Genetic Information Nondiscrimination Act – Implications for Health Care Providers

July 10, 2008

On May 21, 2008, President Bush signed into law the Genetic Information Nondiscrimination Act of 2008 (GINA). The purpose of the legislation is to establish a national and uniform standard to protect the public from genetic discrimination, and to encourage individuals to take advantage of genetic testing, technologies, research, and new therapies.

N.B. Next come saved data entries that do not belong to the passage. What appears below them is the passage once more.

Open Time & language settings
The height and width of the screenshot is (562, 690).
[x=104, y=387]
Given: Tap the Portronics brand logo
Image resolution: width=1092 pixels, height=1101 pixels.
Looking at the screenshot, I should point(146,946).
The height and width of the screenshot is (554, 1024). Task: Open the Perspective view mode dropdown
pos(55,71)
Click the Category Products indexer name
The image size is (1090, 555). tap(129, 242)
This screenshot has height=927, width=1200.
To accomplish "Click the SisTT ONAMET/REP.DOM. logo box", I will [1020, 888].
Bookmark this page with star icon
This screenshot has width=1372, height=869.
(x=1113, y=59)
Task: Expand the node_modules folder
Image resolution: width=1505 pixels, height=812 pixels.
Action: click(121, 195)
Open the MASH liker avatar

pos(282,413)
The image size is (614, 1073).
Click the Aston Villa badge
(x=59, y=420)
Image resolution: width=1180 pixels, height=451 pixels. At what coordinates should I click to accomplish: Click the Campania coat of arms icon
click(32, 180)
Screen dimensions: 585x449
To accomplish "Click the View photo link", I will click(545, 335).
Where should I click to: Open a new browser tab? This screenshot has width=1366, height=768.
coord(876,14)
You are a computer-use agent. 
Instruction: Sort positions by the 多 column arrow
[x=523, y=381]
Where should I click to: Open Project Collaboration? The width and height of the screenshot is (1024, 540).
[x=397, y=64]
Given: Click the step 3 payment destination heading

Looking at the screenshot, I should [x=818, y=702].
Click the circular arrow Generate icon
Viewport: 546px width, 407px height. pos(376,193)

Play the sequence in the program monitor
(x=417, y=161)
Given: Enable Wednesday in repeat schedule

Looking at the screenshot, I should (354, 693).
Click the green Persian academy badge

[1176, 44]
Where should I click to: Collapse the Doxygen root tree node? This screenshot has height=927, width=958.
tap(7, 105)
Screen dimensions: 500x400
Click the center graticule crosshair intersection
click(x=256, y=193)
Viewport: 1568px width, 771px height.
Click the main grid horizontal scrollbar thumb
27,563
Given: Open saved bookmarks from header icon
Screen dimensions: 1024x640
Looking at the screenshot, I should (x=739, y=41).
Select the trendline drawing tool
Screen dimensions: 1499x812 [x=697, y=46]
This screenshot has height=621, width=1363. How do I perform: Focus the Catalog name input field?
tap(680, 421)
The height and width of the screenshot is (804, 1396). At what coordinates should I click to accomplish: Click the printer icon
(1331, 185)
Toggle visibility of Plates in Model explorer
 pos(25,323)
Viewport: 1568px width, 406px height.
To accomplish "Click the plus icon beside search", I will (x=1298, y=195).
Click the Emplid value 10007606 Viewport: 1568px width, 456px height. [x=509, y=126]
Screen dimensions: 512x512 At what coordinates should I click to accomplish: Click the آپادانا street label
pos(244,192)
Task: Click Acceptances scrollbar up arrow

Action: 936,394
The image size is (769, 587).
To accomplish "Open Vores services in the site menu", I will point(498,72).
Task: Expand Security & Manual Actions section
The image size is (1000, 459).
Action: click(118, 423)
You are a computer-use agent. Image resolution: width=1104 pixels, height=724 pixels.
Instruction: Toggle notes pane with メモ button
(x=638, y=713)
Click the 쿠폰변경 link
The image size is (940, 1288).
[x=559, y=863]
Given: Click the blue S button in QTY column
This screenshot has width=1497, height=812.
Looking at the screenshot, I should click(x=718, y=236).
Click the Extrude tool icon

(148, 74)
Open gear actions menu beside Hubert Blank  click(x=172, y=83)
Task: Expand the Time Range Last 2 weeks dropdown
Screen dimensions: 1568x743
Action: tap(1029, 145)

GINA amends broad legislation including the Employee Retirement Income Security Act (ERISA), the Public Health Security Act (PHSA), the Internal Revenue Code, the Social Security Act relating to medigap, and the Health Insurance Portability and Accountability Act (HIPAA). These amendments affect group health plan, individual, and Medicare supplemental policy issuers from discriminating based on genetic information. Significantly, GINA covers the vast majority of health insurance plans, but as yet does not apply to other common types of insurance, including disability, life, and long-term care insurance issuers. Finally, while GINA is directed at the insurance industry and employers, its broad scope may affect health care providers as well.

Core Prohibitions

GINA prohibits health insurance issuers from:

  • requesting or requiring an individual to undergo a genetic test, subject to certain exceptions
  • collecting genetic information for underwriting purposes or prior to plan enrollment
  • adjusting premium or contribution amounts on the basis of genetic information

Impact on Health Care Providers

The Secretaries of Labor, Health and Human Services, and Treasury are required to issue regulations in compliance with GINA by May 21, 2009. Much of GINA’s impact will be determined as these regulations are put into place. However, GINA already presents several questions to health care providers.

  • Broad application. GINA’s definition of “genetic information” gives it broad reach. Specifically, “Genetic information” encompasses information about an individual’s genetic tests, the genetic tests of family members, and the manifestation of a disease or disorder in family members of such individual. Furthermore, “genetic information” includes any request for, or receipt of, genetic services or participation in clinical research, including genetic services by an individual or any family member.
  • Protection of information. GINA amends HIPAA by providing that “genetic information” is to be treated as “health information.” Consequently, it may be that revised HIPAA regulations will require health care providers to provide genetic information with special protection or to segregate it from other types of health information.
  • Enforcement. Violators face financial penalties, largely at the discretion of the Secretary. There is, however, a safe harbor provision that affords violators 30 days to remedy inadvertent violations and to avoid the imposition of penalties.